Quanto alla disoccupazione, è vero che si tratta probabilmente della variabile più importante della crisi e quella da monitorare con più attenzione perché da essa viene a dipendere il livello di coesione sociale che si riesce a conservare nel Paese, ma d’altra parte il livello indicato da Eurostat, nel momento peggiore della crisi, è solo di due decimi di punto percentuali maggiore di quello di dieci anni fa (a settembre 1999 la disoccupazione dell’Eurozona era al 9,0%) e comunque di ben un punto percentuale inferiore di quello dell’aprile del 1998 quando era del 10,2%. Questi riferimenti temporali a un passato non poi troppo lontano servono a porre nel giusto contesto il livello di disoccupazione che dobbiamo oggi fronteggiare, senza cadere in atteggiamenti di eccessiva negatività che oggi non servono a nessuno.

Anche perché da segnalare vi sono anche dati positivi. Uno di questi, rilevato dall’Istat nel suo Rapporto annuale sulla situazione del Paese, è che nonostante la crisi esiste oggi in Italia un consistente nucleo di circa 6500 imprese (più di un’impresa esportatrice su quattro) che ha saputo realizzare addirittura un incremento di vendite all’estero nel primo bimestre 2009 rispetto allo stesso periodo del 2008. Ma quali sono le caratteristiche che aumentano la probabilità di aumentare le esportazioni? Certamente il profilo settoriale è importante, e in questo senso molto aiuta l’appartenenza ai comparti dell’alimentare, degli apparecchi medicali e degli altri mezzi di trasporto piuttosto che a quelli degli autoveicoli o del legno, ma due aspetti generali sono particolarmente rilevanti: il primo è la capacità di modificare la composizione merceologica delle esportazioni, e il secondo è l’abilità di trovare nuovi mercati di sbocco per i prodotti modificando l’orientamento geografico delle produzioni. I risultati del doppio riposizionamento strategico e produttivo cui si accennava sopra sono quindi oggi ben visibili e fanno ben sperare per il futuro.

Sono ormai veramente tanti gli esempi di imprese in cui la crisi viene affrontata facendo perno su una fortissima coesione e cooperazione tra datori di lavoro e dipendenti, con i primi che cercano in ogni modo di evitare i licenziamenti e mantenere la capacità produttiva, con il ricorso alla cassa integrazione ma anche trasformando contratti a tempo pieno in contratti a tempo parziale, e con i secondi sempre più disposti ad accettare riduzioni d’orario (e di stipendio) per preservare posti di lavoro. Bene allora ha fatto la Presidente Emma Marcegaglia, nella sua relazione all’Assemblea di Confindustria del mese scorso, a rivolgersi agli imprenditori enfatizzando «lo straordinario patrimonio che tutti voi rappresentate con le vostre aziende e con le persone alle quali date lavoro e con le quali condividete sforzi e passione anche nel fronteggiare la crisi».
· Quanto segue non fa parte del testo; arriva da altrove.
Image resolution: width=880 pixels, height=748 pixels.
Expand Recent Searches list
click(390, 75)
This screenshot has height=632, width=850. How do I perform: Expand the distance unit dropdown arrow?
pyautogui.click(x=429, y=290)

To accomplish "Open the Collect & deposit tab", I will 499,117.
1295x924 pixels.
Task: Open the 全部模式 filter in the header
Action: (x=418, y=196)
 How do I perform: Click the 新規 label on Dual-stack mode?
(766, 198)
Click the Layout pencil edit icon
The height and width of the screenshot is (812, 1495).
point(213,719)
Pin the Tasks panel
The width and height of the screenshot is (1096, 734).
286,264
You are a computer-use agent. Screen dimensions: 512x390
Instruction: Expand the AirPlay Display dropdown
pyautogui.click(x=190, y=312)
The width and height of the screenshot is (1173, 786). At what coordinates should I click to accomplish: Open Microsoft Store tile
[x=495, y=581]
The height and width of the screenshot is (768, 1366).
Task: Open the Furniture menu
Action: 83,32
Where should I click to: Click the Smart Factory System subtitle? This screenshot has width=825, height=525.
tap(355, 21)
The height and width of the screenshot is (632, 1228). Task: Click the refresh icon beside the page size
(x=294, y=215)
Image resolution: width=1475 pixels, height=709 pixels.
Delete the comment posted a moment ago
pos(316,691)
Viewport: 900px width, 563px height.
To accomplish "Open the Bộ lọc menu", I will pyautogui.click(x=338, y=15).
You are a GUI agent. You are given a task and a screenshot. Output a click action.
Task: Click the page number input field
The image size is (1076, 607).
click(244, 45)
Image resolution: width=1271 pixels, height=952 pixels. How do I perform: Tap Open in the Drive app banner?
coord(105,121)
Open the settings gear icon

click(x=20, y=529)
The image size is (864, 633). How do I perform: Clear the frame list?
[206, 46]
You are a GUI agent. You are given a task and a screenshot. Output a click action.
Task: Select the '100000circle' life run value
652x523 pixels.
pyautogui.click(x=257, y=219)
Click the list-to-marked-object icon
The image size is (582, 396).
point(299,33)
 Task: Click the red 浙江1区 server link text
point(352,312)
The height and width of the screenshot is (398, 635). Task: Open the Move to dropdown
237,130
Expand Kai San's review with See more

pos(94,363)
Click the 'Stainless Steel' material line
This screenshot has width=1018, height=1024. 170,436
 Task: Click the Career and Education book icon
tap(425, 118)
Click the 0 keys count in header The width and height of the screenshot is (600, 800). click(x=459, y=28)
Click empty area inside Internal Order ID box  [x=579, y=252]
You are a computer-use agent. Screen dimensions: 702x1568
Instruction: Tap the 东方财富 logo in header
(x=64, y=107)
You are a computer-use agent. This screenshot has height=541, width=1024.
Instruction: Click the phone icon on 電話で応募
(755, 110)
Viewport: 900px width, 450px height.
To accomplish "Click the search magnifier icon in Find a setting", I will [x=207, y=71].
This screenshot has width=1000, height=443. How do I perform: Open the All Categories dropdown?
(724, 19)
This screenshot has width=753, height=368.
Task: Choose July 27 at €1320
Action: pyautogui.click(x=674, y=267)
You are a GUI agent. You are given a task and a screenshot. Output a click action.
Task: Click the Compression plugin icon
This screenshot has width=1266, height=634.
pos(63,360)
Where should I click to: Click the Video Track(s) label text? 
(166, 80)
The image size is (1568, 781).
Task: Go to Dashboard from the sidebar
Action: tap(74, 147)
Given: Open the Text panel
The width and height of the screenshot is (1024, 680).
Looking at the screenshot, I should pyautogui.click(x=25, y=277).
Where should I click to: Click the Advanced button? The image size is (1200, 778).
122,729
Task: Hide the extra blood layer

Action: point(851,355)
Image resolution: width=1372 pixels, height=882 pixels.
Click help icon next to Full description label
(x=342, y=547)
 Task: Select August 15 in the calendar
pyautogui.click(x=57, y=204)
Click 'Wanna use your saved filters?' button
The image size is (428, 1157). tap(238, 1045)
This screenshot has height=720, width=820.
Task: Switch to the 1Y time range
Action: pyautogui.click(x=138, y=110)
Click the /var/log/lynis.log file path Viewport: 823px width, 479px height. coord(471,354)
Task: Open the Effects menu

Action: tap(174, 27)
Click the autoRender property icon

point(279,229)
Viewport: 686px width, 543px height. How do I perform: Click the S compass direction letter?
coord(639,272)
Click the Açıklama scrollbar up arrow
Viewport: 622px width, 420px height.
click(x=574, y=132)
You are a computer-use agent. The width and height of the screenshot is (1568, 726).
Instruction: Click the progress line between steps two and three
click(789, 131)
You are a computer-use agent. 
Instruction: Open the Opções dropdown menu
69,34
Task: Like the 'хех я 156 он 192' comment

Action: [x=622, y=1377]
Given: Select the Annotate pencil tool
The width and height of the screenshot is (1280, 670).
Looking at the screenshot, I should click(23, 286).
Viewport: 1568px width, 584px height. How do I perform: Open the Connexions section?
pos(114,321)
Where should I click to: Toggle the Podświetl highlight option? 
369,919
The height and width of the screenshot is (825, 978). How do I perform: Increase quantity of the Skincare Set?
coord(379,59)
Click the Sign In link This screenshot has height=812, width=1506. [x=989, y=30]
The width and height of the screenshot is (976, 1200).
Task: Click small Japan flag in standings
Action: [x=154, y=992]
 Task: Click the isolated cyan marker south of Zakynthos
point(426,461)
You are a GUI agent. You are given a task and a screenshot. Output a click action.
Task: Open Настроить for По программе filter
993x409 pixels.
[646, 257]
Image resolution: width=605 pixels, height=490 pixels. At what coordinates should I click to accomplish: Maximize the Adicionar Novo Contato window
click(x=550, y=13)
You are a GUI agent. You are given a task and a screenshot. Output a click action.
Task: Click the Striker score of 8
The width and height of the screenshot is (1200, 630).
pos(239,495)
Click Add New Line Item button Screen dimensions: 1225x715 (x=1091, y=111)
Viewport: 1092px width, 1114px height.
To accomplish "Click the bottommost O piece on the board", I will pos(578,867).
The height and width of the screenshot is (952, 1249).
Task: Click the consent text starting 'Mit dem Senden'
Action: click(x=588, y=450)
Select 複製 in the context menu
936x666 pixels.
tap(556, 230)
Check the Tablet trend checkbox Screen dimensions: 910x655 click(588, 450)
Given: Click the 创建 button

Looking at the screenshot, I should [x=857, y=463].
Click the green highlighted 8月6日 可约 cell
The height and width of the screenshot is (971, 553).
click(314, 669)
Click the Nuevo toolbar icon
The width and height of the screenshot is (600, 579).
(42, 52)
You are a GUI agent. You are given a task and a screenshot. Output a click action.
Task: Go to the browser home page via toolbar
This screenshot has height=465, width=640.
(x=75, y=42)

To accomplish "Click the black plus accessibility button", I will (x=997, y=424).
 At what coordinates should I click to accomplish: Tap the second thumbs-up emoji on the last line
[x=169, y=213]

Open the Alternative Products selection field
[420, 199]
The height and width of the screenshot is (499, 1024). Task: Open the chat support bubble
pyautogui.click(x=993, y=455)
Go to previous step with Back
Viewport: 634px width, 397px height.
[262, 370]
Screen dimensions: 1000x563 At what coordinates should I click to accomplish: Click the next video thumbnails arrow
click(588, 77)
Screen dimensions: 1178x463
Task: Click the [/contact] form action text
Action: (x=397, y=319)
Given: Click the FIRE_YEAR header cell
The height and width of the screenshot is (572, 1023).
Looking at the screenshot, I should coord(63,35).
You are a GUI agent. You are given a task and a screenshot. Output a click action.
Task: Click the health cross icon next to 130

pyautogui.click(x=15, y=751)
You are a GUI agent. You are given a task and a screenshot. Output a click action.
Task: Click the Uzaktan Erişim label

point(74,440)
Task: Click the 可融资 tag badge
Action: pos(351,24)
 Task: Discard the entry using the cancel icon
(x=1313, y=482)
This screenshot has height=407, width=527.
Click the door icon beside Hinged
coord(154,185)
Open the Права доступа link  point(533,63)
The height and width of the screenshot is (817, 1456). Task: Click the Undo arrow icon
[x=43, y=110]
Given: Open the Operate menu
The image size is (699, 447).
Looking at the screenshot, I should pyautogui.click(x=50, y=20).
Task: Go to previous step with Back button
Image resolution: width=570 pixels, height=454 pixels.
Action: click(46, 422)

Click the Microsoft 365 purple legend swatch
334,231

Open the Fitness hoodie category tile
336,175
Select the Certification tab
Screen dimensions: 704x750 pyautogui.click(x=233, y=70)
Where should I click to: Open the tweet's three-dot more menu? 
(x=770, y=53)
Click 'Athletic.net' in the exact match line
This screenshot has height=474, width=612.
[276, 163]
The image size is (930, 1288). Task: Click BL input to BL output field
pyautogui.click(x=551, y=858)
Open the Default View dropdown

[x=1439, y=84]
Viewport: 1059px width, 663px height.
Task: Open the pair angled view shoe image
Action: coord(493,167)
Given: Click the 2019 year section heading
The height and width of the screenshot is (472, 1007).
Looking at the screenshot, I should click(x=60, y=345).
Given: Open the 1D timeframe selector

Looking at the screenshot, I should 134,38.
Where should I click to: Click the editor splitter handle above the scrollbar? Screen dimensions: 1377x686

Dunque sono ancora le nostre piccole e medie imprese a mandare i segnali più belli di una imprenditorialità che “tiene” anche in una situazione di grandissima complessità che richiede scelte difficili. Scelte che si possono comprendere solo ricordando che alla base dell’attività imprenditoriale vi sono una volontà, una tenacia, un progetto di lungo periodo, un desiderio di libertà e creatività che non si possono in nessun modo comprimere, come ancora pretende una parte significativa della nostra teoria economica, facendo riferimento solo alla ricerca del massimo profitto.

Il profitto resta un importante indicatore del buon funzionamento delle operazioni di un’impresa e anche una necessaria ricompensa per lo sforzo e per il rischio che sono insiti in ogni attività imprenditoriale. Ma con la sola ricerca del profitto non si giustificano e non si comprendono le tante belle storie che, anche nella crisi, stanno scrivendo le nostre piccole imprese.